**The problem**
Scan the records below for lines with the word "click", then state how many you find and nothing else.

**Available records**
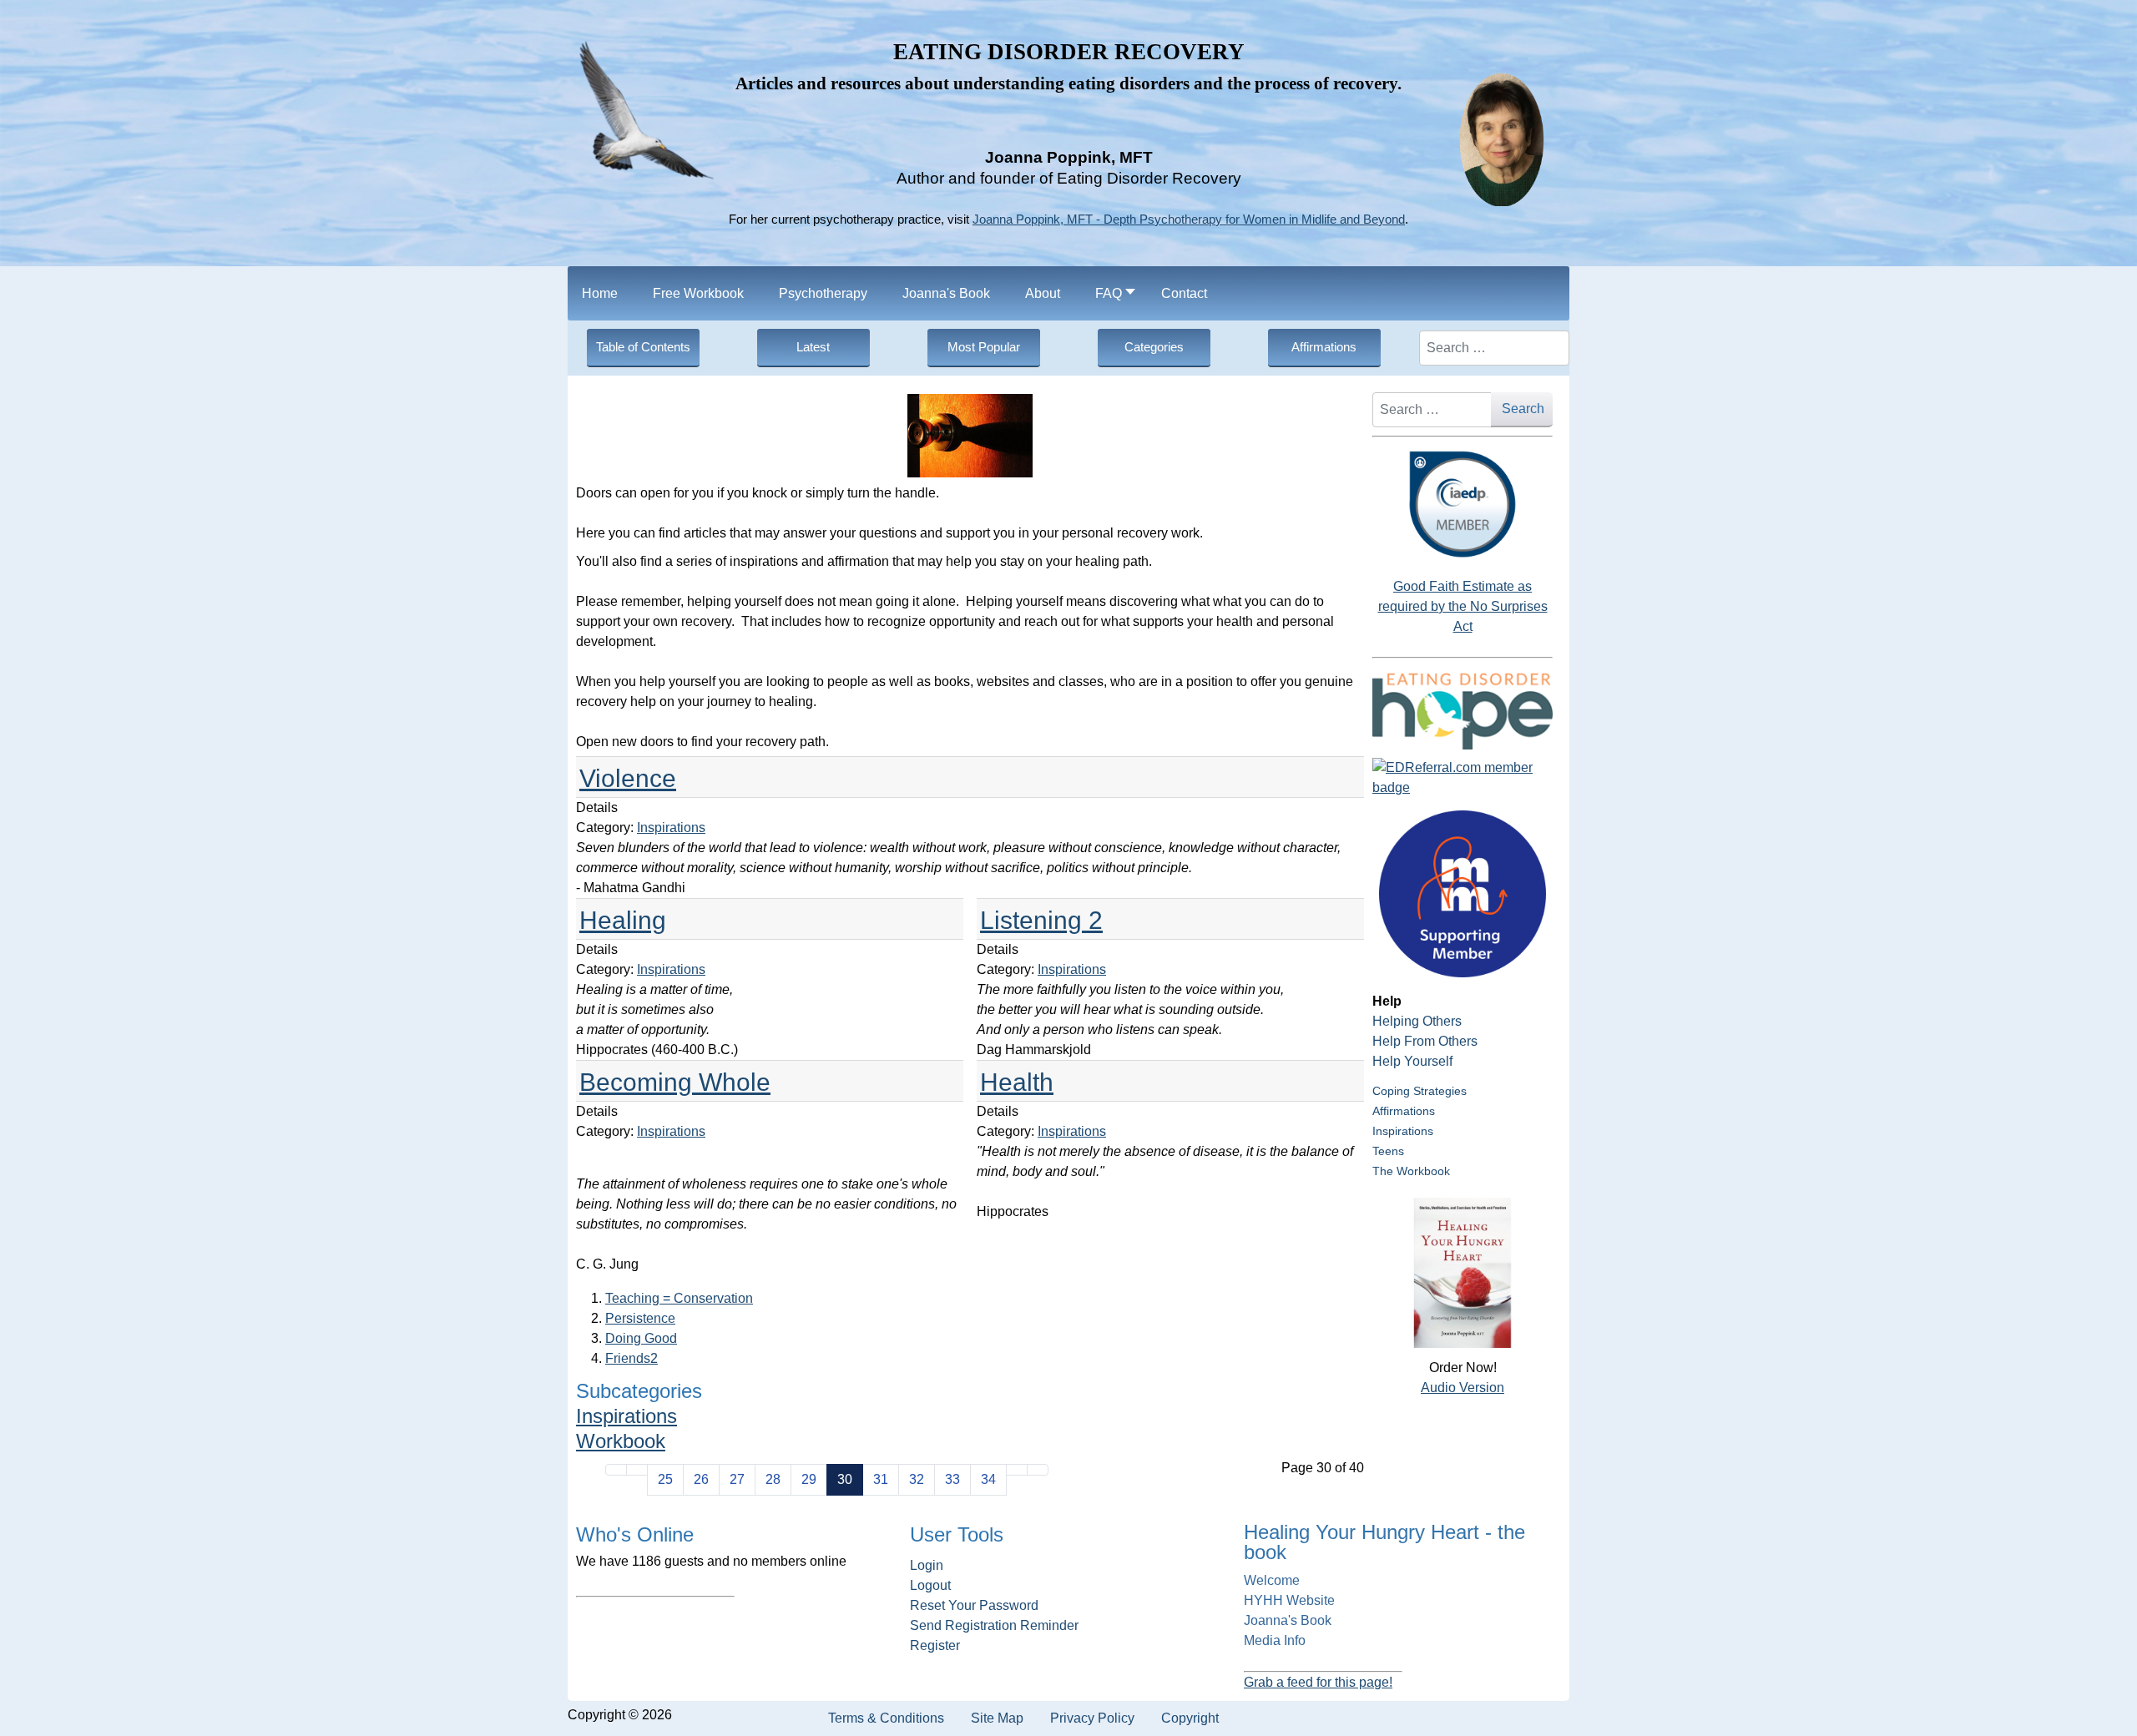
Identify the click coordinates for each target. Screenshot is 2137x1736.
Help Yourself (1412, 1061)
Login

--

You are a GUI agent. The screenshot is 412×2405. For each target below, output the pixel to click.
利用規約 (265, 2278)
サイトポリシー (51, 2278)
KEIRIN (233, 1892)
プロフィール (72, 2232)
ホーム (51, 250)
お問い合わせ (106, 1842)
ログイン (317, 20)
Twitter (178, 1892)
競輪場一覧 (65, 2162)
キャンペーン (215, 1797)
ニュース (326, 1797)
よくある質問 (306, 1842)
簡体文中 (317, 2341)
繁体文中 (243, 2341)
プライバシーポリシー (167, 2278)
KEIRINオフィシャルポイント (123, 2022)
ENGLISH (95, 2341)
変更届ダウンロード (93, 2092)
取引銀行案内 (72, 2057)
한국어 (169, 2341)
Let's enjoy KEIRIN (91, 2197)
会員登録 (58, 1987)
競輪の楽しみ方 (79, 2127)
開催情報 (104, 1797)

* * *

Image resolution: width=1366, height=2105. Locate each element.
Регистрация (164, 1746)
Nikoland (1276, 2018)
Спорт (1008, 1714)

**Task result**
2